(Records shown begins)

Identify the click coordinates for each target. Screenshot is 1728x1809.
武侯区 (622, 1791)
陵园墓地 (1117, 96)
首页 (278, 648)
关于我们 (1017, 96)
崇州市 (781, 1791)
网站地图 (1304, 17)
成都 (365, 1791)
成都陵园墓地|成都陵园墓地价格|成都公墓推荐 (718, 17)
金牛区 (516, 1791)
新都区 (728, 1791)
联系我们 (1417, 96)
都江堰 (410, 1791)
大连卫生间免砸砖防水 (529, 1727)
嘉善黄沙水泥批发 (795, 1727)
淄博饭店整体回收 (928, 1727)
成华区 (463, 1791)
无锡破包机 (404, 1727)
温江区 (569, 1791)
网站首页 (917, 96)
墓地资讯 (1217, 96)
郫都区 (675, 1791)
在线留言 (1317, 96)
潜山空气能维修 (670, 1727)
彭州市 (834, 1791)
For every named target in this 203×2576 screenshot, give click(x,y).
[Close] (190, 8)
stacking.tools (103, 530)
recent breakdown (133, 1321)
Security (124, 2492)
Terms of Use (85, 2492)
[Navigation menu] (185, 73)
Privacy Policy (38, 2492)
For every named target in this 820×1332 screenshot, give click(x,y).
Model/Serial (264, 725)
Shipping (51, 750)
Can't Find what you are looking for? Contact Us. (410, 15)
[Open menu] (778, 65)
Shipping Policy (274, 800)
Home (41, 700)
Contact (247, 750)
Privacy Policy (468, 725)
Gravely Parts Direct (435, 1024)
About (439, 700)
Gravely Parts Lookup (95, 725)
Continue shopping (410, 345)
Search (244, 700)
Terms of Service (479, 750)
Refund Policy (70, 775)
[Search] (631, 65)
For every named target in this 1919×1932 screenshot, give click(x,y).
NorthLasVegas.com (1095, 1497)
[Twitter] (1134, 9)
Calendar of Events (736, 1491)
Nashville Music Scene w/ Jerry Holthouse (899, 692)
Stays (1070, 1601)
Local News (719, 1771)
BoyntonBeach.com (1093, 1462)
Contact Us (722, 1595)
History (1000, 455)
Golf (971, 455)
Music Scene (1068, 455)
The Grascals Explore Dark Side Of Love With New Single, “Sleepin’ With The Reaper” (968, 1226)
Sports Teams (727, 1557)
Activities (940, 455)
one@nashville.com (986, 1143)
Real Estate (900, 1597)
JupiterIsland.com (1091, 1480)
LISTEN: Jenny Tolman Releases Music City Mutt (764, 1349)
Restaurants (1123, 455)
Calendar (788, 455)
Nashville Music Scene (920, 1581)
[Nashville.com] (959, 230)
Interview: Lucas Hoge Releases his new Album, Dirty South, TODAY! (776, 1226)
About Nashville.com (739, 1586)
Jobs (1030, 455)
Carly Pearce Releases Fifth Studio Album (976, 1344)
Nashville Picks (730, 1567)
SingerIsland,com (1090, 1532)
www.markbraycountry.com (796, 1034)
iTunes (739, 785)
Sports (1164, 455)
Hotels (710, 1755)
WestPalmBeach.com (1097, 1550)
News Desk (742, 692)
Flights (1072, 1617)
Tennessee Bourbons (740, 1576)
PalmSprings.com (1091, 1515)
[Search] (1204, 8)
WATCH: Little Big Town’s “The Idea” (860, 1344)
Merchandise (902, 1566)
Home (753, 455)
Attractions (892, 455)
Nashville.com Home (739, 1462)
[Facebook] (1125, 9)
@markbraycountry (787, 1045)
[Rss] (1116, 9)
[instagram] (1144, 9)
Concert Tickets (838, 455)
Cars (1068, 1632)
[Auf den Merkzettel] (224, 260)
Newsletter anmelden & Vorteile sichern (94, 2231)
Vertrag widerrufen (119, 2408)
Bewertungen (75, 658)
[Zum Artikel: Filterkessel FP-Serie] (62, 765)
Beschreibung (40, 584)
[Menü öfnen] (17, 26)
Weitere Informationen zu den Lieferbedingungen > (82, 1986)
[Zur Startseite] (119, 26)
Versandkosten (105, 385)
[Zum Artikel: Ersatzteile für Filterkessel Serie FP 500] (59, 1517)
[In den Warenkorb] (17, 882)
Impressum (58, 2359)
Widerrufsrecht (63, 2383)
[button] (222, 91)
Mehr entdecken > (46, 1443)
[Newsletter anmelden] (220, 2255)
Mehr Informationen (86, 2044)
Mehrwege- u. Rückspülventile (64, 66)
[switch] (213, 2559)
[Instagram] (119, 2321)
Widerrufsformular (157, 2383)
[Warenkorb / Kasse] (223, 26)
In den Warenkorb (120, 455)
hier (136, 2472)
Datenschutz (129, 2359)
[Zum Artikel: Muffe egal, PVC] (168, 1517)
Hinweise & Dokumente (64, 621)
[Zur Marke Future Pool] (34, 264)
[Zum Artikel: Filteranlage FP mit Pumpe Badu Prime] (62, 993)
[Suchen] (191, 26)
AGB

(Records shown ends)

Exercise objective:
Print the records above in full, exactly.

Response:
Identify the click coordinates for each target. Screenshot is 1728x1809.
武侯区 (622, 1791)
陵园墓地 (1117, 96)
首页 (278, 648)
关于我们 (1017, 96)
崇州市 (781, 1791)
网站地图 (1304, 17)
成都 (365, 1791)
成都陵园墓地|成都陵园墓地价格|成都公墓推荐 (718, 17)
金牛区 (516, 1791)
新都区 (728, 1791)
联系我们 (1417, 96)
都江堰 (410, 1791)
大连卫生间免砸砖防水 (529, 1727)
嘉善黄沙水泥批发 (795, 1727)
淄博饭店整体回收 (928, 1727)
成华区 (463, 1791)
无锡破包机 (404, 1727)
温江区 (569, 1791)
网站首页 (917, 96)
墓地资讯 (1217, 96)
郫都区 (675, 1791)
在线留言 (1317, 96)
潜山空气能维修 (670, 1727)
彭州市 (834, 1791)
For every named target in this 203×2576 screenshot, give click(x,y).
[Close] (190, 8)
stacking.tools (103, 530)
recent breakdown (133, 1321)
Security (124, 2492)
Terms of Use (85, 2492)
[Navigation menu] (185, 73)
Privacy Policy (38, 2492)
For every named target in this 820×1332 screenshot, give click(x,y).
Model/Serial (264, 725)
Shipping (51, 750)
Can't Find what you are looking for? Contact Us. (410, 15)
[Open menu] (778, 65)
Shipping Policy (274, 800)
Home (41, 700)
Contact (247, 750)
Privacy Policy (468, 725)
Gravely Parts Direct (435, 1024)
About (439, 700)
Gravely Parts Lookup (95, 725)
Continue shopping (410, 345)
Search (244, 700)
Terms of Service (479, 750)
Refund Policy (70, 775)
[Search] (631, 65)
For every named target in this 1919×1932 screenshot, give click(x,y).
NorthLasVegas.com (1095, 1497)
[Twitter] (1134, 9)
Calendar of Events (736, 1491)
Nashville Music Scene w/ Jerry Holthouse (899, 692)
Stays (1070, 1601)
Local News (719, 1771)
BoyntonBeach.com (1093, 1462)
Contact Us (722, 1595)
History (1000, 455)
Golf (971, 455)
Music Scene (1068, 455)
The Grascals Explore Dark Side Of Love With New Single, “Sleepin’ With The Reaper” (968, 1226)
Sports Teams (727, 1557)
Activities (940, 455)
one@nashville.com (986, 1143)
Real Estate (900, 1597)
JupiterIsland.com (1091, 1480)
LISTEN: Jenny Tolman Releases Music City Mutt (764, 1349)
Restaurants (1123, 455)
Calendar (788, 455)
Nashville Music Scene (920, 1581)
[Nashville.com] (959, 230)
Interview: Lucas Hoge Releases his new Album, Dirty South, TODAY! (776, 1226)
About Nashville.com (739, 1586)
Jobs (1030, 455)
Carly Pearce Releases Fifth Studio Album (976, 1344)
Nashville Picks (730, 1567)
SingerIsland,com (1090, 1532)
www.markbraycountry.com (796, 1034)
iTunes (739, 785)
Sports (1164, 455)
Hotels (710, 1755)
WestPalmBeach.com (1097, 1550)
News Desk (742, 692)
Flights (1072, 1617)
Tennessee Bourbons (740, 1576)
PalmSprings.com (1091, 1515)
[Search] (1204, 8)
WATCH: Little Big Town’s “The Idea” (860, 1344)
Merchandise (902, 1566)
Home (753, 455)
Attractions (892, 455)
Nashville.com Home (739, 1462)
[Facebook] (1125, 9)
@markbraycountry (787, 1045)
[Rss] (1116, 9)
[instagram] (1144, 9)
Concert Tickets (838, 455)
Cars (1068, 1632)
[Auf den Merkzettel] (224, 260)
Newsletter anmelden & Vorteile sichern (94, 2231)
Vertrag widerrufen (119, 2408)
Bewertungen (75, 658)
[Zum Artikel: Filterkessel FP-Serie] (62, 765)
Beschreibung (40, 584)
[Menü öfnen] (17, 26)
Weitere Informationen zu den Lieferbedingungen > (82, 1986)
[Zur Startseite] (119, 26)
Versandkosten (105, 385)
[Zum Artikel: Ersatzteile für Filterkessel Serie FP 500] (59, 1517)
[In den Warenkorb] (17, 882)
Impressum (58, 2359)
Widerrufsrecht (63, 2383)
[button] (222, 91)
Mehr entdecken > (46, 1443)
[Newsletter anmelden] (220, 2255)
Mehr Informationen (86, 2044)
Mehrwege- u. Rückspülventile (64, 66)
[switch] (213, 2559)
[Instagram] (119, 2321)
Widerrufsformular (157, 2383)
[Warenkorb / Kasse] (223, 26)
In den Warenkorb (120, 455)
hier (136, 2472)
Datenschutz (129, 2359)
[Zum Artikel: Muffe egal, PVC] (168, 1517)
Hinweise & Dokumente (64, 621)
[Zur Marke Future Pool] (34, 264)
[Zum Artikel: Filteranlage FP mit Pumpe Badu Prime] (62, 993)
[Suchen] (191, 26)
AGB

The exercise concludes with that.